Richard Davis, from the University of London Computer Centre, gave a presentation on SNEEP, the JISC project to develop Web 2.0 plugins for EPrints. They are developing Comments, Bookmarks and Tags (CBT) plugins, which we’re actually going to be using in one form or another in our own repository at Lincoln. He raised the question of whether we really need this functionality of not in our repositories, and I’d argue that the functionality should be there, or else they remain read-only alternatives to publishing. With a ‘user space’ for commenting, bookmarking and tagging, an informal method of peer-review is introduced that could mature into something very valuable.

Daniel Smith, from The University of Southampton, presented Rich Tags, a web application for cross-browsing repositories. It uses the mSpace faceted browser for exploration of multiple repositories in an interface similar to iTunes. It’s a nice interface, a bit heavy on resources when I loaded it in my browser, but provides a more enjoyable interface than the default EPrints UI, with the addition of searching more than one repository.

Open Repositories 2008 Conference

OR2008, the Third International Conference on Open Repositories began today and I’ll be posting my session notes to the LL Blog. It’s a bigger conference than I imagined. There are 486 delegates, from 35 countries, with about a third from the UK, a third from Europe, a quarter from the USA and the remaining 10% of people from Asia, Australia and New Zealand. The conference halls are packed and there is even an over-flow room where people watch the main sessions via a video feed. Not me! I get to the conference sessions early in order to get a decent seat.

The Conference website has the full programme in PDF format. True to form, there’s also a repository of conference papers and presentations.

The Keynote speaker discussed the requirements of the scientific community, arguing that open access to, the interpretation and display of scientific data is essential for these repository users. He said that the Protein Data Bank was an excellent example of such a repository. These repositories need to be embedded into the ‘white coat’ researcher’s daily work and not just places to deposit finished articles. He told us that researchers are not prepared to change the way they work and that students should be trained in good information management as they are the future of research. He pointed to several ‘open’ endeavours, such as ‘science commons‘, the ‘Open Knowledge Foundation‘, ‘open data‘ and ‘open science‘.

● Task prompt
Translate this sentence from the conference notes into Spanish: "The conference halls are packed and there is even an over-flow room where people watch the main sessions via a video feed."

● Information provided
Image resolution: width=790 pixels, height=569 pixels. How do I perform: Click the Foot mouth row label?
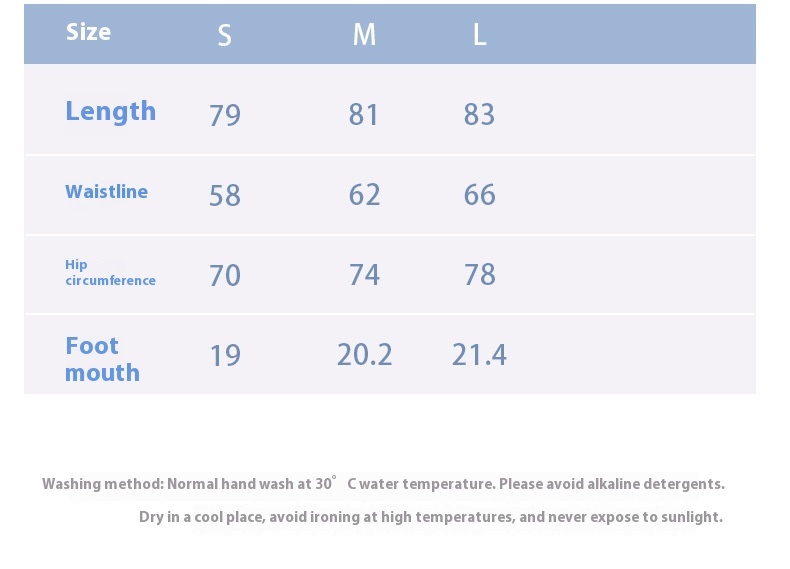(102, 359)
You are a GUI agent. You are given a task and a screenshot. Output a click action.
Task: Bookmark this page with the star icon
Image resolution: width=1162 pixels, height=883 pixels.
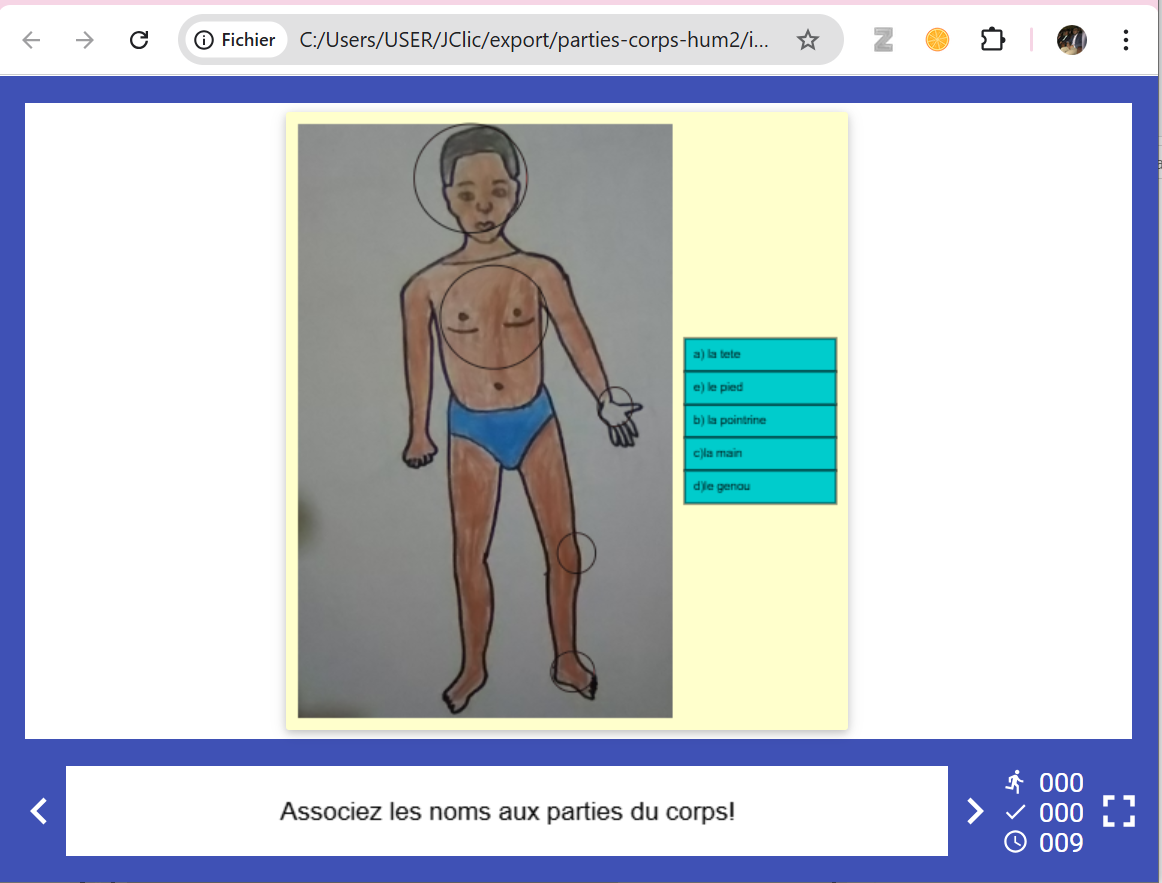pos(807,40)
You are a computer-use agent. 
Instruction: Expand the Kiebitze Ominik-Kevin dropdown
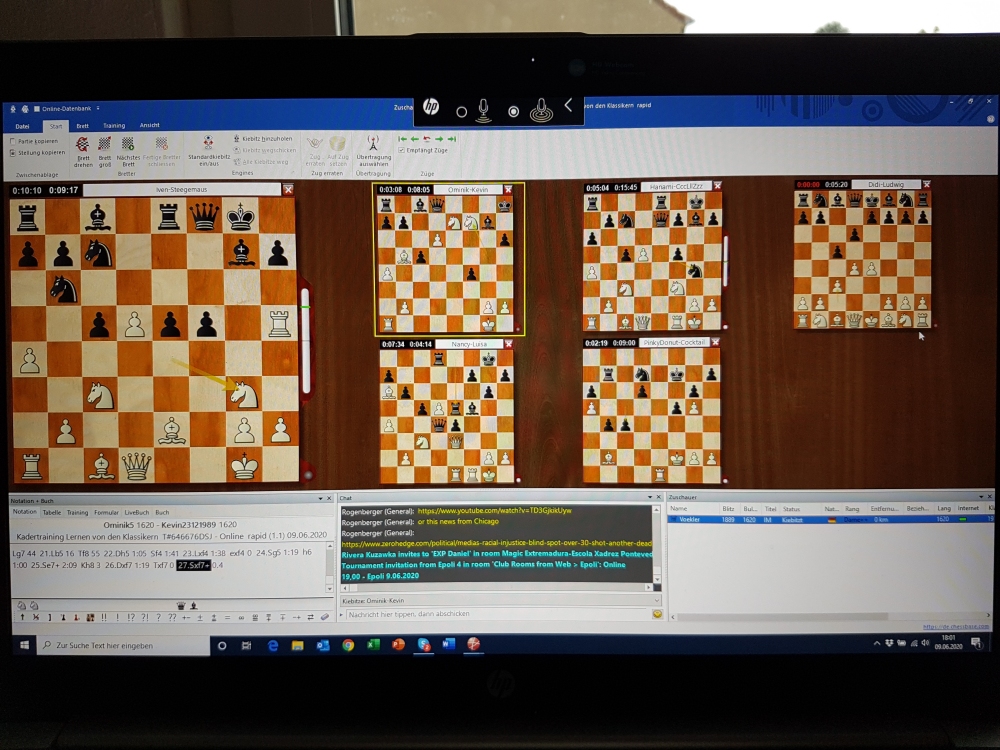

● Task solution
Las salas del congreso están llenas e incluso hay una sala adicional donde la gente sigue las sesiones principales a través de una transmisión de video.